Neuseeland - mit einer Fläche von 270 000 Quadratkilometern fast siebenmal so gross wie die Schweiz - war während Jahrmillionen ein ausgesprochenes Vogelparadies gewesen. Als einzige grössere Tiere hatten nämlich Vögel aus eigener Kraft die malerische Doppelinsel im südwestlichen Pazifik zu besiedeln vermocht. Säugetiere fehlten - von ein paar Fledertieren abgesehen - auf dem abgeschiedenen Eiland ganz und gar. Und unter den Reptilien und Amphibien war einzig die altertümliche Brückenechse von nennenswertem Körperwuchs. So hatten die Vögel auf Neuseeland weder unter Nahrungswettstreitern noch unter Raubtieren zu leiden und konnten sich ungehindert entfalten. Kein Wunder bildete sich im Laufe langer Zeiträume eine erstaunliche Formenvielfalt heraus, welche praktisch das ganze Spektrum ökologischer Nischen ausfüllte.
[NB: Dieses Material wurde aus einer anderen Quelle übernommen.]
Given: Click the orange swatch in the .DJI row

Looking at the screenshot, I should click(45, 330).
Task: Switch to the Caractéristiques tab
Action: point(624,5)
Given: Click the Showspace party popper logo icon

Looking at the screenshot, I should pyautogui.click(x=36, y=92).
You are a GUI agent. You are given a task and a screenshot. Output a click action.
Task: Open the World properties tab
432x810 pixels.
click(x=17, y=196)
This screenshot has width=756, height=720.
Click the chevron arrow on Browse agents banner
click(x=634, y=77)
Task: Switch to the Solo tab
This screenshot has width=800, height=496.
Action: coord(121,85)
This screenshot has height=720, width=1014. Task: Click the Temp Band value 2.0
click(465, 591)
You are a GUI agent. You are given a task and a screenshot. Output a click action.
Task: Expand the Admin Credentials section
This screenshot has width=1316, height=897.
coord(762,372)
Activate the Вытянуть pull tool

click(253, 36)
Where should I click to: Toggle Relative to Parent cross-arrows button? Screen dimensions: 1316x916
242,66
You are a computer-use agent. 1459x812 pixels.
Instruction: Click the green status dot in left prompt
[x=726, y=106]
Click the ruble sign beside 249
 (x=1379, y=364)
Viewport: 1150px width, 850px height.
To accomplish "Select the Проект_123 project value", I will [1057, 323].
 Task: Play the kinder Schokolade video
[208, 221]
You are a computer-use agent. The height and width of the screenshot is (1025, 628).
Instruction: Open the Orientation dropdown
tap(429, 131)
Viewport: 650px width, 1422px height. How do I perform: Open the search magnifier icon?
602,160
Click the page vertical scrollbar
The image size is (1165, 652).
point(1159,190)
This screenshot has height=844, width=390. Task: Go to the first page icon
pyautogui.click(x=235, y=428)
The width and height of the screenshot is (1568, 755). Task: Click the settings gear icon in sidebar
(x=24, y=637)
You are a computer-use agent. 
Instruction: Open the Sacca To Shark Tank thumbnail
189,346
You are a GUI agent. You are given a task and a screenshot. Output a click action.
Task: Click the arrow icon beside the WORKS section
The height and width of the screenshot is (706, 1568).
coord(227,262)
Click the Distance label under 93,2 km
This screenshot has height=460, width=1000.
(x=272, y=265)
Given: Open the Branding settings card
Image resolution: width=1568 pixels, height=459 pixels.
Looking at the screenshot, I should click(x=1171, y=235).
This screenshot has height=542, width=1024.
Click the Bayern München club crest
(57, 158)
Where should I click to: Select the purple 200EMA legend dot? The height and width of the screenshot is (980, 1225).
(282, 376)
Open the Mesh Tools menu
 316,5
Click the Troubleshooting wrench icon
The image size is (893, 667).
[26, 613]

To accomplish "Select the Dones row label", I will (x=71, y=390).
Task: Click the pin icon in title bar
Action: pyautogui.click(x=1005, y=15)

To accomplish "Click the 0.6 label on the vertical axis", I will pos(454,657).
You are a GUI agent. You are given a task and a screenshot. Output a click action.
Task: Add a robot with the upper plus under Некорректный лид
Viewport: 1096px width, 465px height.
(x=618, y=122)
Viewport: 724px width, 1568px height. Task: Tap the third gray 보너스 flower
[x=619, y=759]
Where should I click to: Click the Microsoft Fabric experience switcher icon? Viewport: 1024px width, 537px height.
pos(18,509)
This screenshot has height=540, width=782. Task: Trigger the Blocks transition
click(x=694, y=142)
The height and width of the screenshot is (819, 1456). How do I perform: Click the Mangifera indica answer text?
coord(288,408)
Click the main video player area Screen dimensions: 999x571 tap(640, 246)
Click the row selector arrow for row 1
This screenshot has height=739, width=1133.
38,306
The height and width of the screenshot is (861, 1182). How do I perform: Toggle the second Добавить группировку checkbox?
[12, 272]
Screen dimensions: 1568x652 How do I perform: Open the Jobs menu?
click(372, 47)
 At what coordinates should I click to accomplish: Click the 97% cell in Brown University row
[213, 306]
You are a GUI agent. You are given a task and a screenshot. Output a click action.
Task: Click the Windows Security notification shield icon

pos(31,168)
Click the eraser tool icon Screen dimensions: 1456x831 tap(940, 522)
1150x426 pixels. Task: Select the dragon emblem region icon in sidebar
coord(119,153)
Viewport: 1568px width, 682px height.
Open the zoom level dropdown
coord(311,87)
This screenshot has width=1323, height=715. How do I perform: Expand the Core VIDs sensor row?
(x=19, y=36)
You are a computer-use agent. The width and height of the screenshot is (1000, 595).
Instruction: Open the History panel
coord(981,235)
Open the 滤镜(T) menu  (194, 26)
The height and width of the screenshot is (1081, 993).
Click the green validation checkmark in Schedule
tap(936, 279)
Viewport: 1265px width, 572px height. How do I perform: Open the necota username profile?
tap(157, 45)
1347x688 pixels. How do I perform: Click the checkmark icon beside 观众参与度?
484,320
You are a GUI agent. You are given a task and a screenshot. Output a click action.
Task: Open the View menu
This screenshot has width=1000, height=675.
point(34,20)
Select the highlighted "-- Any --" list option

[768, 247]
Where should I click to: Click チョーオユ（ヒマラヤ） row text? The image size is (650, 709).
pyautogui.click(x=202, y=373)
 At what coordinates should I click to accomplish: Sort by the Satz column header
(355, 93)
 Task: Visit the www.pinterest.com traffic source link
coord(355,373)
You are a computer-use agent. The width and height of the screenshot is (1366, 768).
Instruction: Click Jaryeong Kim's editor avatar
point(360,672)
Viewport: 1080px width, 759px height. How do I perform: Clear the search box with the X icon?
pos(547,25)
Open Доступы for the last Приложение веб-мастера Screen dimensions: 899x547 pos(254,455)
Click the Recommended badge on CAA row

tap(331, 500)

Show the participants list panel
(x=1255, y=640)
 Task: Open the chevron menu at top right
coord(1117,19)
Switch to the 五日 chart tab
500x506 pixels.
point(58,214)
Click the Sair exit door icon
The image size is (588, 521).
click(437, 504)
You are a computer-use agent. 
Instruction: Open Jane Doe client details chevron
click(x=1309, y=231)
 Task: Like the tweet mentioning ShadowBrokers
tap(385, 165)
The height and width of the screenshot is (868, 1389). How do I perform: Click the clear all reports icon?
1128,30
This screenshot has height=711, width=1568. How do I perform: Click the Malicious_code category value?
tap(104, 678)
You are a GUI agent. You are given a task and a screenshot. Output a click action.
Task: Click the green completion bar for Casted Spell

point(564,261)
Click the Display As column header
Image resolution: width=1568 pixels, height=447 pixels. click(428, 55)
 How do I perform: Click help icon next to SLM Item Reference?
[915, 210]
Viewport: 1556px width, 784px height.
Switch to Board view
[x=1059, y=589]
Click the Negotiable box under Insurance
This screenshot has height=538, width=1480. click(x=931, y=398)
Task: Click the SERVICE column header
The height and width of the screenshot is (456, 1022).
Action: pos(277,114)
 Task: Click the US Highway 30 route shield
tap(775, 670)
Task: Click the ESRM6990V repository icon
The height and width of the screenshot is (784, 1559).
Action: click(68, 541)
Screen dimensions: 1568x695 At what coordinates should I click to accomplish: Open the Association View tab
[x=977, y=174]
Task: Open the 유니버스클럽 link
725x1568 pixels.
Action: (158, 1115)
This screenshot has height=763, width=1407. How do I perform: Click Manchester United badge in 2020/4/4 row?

Die bemerkenswertesten Vertreter dieser ursprünglichen neuseeländischen Avifauna waren zweifellos die Moas gewesen. Etwa zwanzig Arten dieser flugunfähigen Laufvögel bevölkerten einst Neuseeland, darunter der mächtige Riesenmoa (Diornis maximus), welcher mit einer Gesamthöhe von etwa drei Metern wohl der grösste Vogel war, der je auf unserer Erde gelebt hat.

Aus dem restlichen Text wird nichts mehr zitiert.